Decreto do governo coloca em risco FGTS e retira Caixa de Conselho Curador

Foto Marcelo Camargo. Guedes agora toma conta do FGTS. A banca privada agradece. É o cachorro que vai cuidar as linguiças.

Do Jornal GGN

E, ainda, reduz pela metade número de representantes de trabalhadores e empregadores, ampliando as cadeiras do governo na gestão de um dos maiores fundos do mundo. “Desde 2016 o noticiário da imprensa vem especulando sobre o interesse dos bancos privados’, alerta presidente da Fenae.

O governo publicou no Diário Oficial da União de terça-feira (26) o decreto nº 9.737/19 reestruturando o Conselho Curador do Fundo de Garantia por Tempo de Serviço (FGTS).
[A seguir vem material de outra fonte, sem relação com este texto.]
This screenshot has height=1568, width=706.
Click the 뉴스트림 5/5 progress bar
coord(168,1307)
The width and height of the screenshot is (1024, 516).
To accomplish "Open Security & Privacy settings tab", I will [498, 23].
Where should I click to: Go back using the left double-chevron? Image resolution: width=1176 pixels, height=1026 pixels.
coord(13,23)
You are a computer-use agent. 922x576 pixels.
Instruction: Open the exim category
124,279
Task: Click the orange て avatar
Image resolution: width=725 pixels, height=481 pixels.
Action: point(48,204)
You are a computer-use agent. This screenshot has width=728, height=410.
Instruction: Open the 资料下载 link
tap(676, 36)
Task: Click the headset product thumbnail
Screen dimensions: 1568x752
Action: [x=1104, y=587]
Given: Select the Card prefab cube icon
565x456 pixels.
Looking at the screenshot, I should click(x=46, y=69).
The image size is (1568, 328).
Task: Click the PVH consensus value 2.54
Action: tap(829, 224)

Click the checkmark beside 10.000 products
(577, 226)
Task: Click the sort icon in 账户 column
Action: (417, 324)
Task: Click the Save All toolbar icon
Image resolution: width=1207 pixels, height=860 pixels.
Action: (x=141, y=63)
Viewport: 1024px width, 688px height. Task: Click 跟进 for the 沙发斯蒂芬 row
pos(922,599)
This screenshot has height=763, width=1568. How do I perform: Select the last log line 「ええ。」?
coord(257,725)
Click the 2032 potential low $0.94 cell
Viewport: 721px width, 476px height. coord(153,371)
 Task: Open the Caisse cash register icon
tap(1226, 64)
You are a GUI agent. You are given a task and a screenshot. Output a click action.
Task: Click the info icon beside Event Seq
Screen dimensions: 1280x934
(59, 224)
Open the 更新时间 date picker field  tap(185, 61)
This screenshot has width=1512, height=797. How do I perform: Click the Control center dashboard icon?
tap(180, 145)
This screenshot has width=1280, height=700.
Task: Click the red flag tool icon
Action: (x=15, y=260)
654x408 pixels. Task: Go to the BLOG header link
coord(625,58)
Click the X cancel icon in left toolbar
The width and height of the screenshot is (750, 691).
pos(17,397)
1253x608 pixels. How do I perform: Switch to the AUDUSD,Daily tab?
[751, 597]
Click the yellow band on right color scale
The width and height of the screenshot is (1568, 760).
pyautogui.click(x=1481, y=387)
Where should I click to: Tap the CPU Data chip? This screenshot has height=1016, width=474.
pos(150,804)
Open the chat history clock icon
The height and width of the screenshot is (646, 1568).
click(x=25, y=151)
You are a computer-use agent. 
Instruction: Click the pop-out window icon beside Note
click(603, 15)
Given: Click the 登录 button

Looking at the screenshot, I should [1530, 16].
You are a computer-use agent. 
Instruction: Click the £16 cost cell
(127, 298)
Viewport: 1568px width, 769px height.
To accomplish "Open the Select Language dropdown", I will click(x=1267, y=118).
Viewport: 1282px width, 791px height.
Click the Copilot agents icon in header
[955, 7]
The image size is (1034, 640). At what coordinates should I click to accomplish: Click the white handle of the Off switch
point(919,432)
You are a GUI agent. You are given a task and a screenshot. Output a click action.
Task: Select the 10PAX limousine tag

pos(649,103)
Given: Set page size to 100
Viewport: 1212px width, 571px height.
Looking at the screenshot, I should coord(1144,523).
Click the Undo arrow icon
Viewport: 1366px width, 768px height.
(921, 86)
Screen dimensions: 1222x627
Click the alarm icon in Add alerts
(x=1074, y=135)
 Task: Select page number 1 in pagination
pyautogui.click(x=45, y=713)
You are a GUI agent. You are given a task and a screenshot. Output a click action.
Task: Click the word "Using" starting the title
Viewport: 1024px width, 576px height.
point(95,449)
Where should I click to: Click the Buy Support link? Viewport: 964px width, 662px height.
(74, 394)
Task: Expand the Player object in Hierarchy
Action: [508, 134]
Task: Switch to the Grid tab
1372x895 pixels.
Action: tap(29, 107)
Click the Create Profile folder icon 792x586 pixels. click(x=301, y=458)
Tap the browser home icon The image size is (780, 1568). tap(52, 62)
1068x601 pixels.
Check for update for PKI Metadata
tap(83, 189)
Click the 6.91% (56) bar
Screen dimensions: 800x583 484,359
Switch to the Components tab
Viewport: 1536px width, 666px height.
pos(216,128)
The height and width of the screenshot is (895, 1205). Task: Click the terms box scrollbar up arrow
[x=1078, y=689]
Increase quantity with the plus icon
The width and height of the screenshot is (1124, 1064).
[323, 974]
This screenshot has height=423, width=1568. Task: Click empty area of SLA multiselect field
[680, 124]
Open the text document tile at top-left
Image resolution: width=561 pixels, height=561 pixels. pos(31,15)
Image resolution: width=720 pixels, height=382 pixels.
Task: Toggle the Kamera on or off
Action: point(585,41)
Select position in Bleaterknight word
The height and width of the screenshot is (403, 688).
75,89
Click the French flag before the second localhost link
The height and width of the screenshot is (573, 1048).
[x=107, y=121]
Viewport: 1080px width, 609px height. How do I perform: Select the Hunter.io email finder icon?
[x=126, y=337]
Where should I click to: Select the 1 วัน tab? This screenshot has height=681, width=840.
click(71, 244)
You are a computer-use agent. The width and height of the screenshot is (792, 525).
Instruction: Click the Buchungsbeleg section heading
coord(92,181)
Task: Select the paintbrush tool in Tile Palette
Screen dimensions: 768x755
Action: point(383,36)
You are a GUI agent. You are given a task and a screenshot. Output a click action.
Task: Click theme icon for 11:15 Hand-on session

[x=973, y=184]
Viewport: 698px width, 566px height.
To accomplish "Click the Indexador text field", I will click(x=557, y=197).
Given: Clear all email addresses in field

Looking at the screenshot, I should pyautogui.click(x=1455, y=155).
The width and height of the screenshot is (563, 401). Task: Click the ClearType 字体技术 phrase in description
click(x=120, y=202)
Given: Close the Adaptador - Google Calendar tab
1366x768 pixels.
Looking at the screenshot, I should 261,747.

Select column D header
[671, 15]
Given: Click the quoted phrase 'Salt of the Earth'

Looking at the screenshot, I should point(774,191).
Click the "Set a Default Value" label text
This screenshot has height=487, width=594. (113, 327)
A medida retira da Caixa a participação no Conselho e reduz pela metade o número de representantes de entidades sindicais dos trabalhadores e empregadores.

Para a Fenae (Federação Nacional das Associações do Pessoal da Caixa Econômica Federal), a mudança na composição do Conselho coloca em risco a finalidade do FGTS, criado inicialmente para proteger o trabalhador e, depois, centralizado na Caixa, aumentar os investimentos públicos em obras de infraestrutura.

Em nota, a entidade destaca que o FGTS se tornou um dos maiores fundos de investimento social do mundo. “Os números dão a exata dimensão dessa importância: são 3,5 milhões de empregos diretos gerados todos os anos, obras financiadas em mais de quatro mil cidades e mil pagamentos a cada 10 minutos”, pontua a Fenae alertando que o decreto do governo Bolsonaro compromete a função social do FGTS.